The another category is trust calibration at scale. Even when a human is nominally in the loop, repeated exposure to a fluent and usually-correct system erodes the critical distance required to catch its failures. Automation bias - the tendency to disregard or stop searching for contradictory information once a computer-generated solution has been accepted - is well documented in aviation, medicine, and military command and control. * Cummings, M.L. Automation Bias in Intelligent Time Critical Decision Support Systems (2004). MIT Humans and Automation Lab. web.archive.org - Cummings argues that automated decision aids designed to reduce human error can paradoxically introduce new errors if not designed with human cognitive limitations in mind, and that the risk is highest in time-critical domains where operators have the least time to question a system-generated recommendation. A system that is right 97% of the time and always sounds equally confident trains its users, over time, to stop checking the 3%. This is not a failure of the users; it is a predictable consequence of deploying a system that provides no signal distinguishing its reliable outputs from its unreliable ones.

None of these failures require adversarial actors or unusual edge cases.

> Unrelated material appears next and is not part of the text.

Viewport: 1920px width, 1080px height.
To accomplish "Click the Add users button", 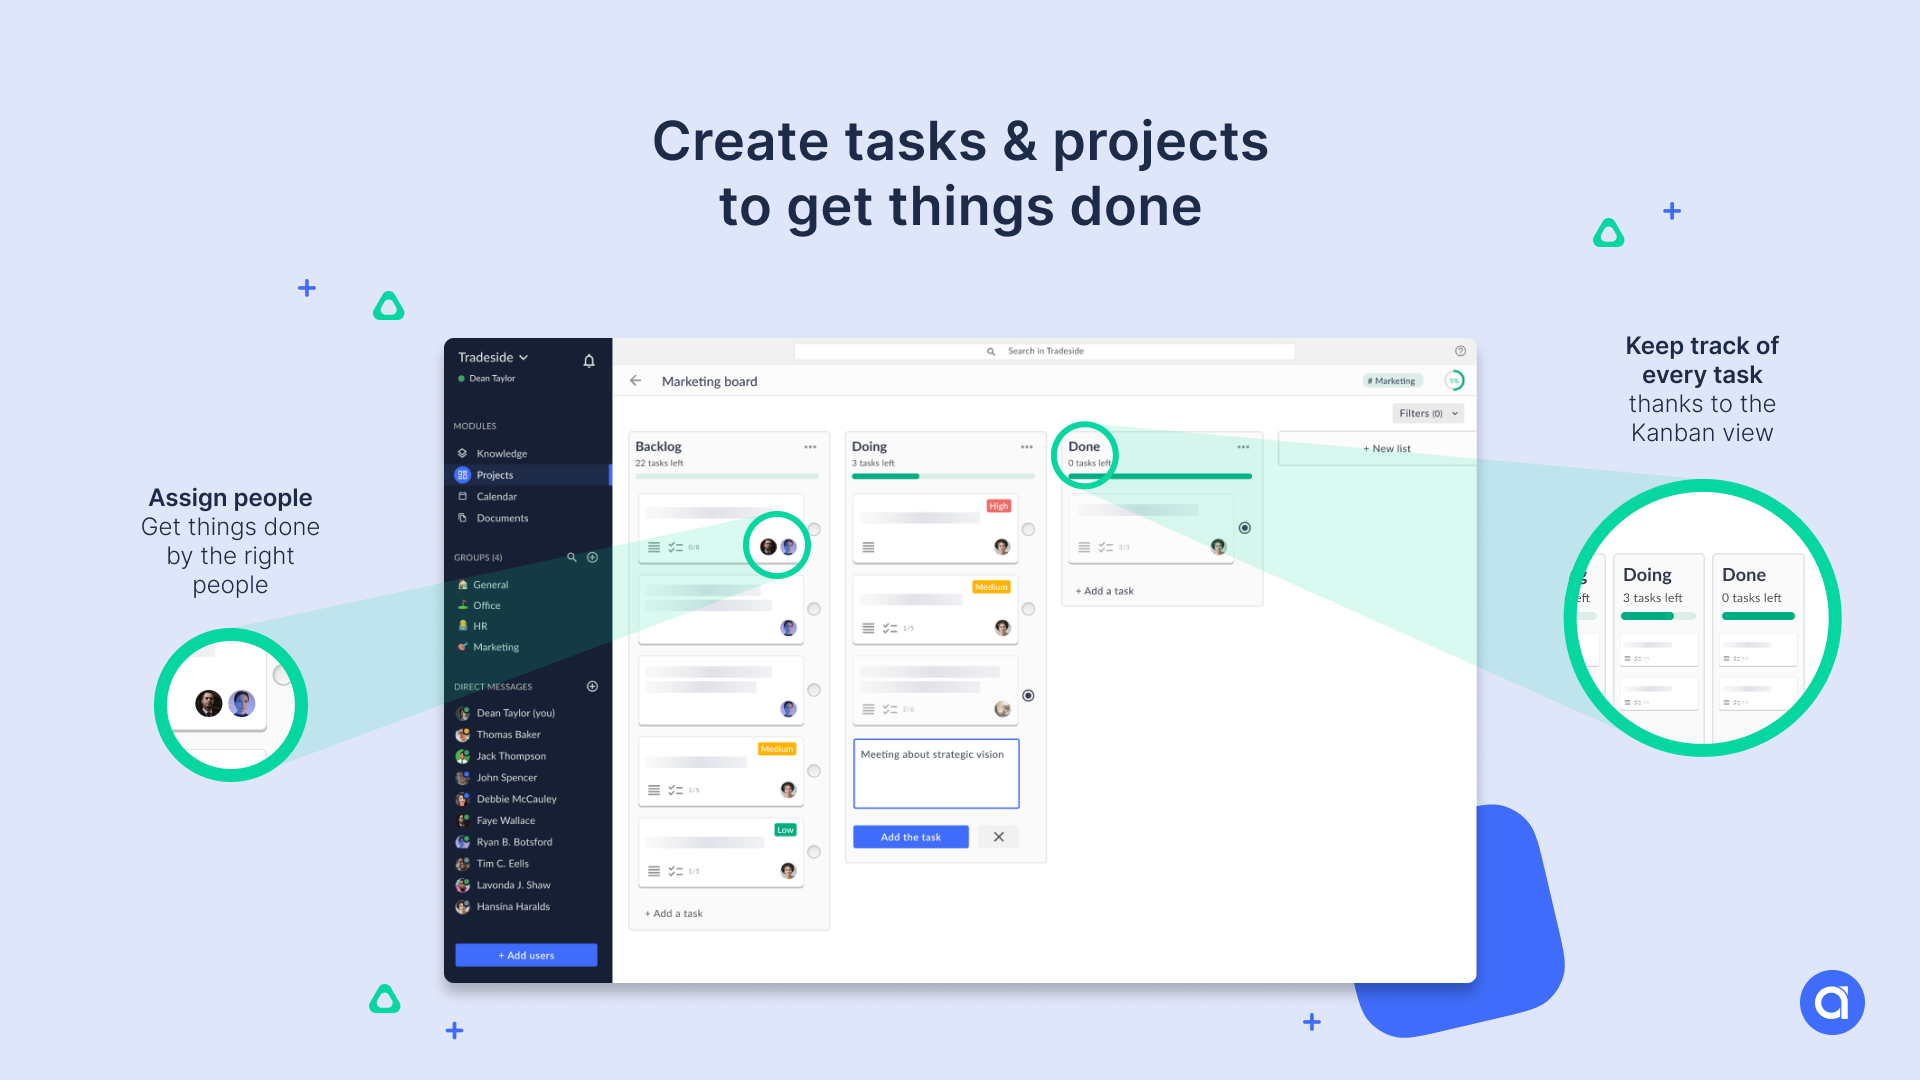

They are the expected behaviour of the architecture operating normally in environments for which it was not designed. The problem is not that GPT is bad at its job. The problem is that its job - predicting statistically plausible text - is not the same job as providing reliable information in a critical system, and the gap between those two jobs is invisible from the output side.

Does this mean that I don’t use GPT models in my daily life? Hell no, I even used Claude Sonnet 4.6 for making the figures in this blogpost, because I’m not that good at making Svelte components. Also because the figures are very easy for me to verify are correct, unlike coding edgecases which can be very hard to spot. So the point I’m trying to make is: people should really consider how they use GPT-models. Both in engineering and in life. They are not sources of truth, but they can be super helpful with many mundane tasks with low stakes. If you’re working in a critical environment with a low threshold for mistakes, tread carefully with GPT-models.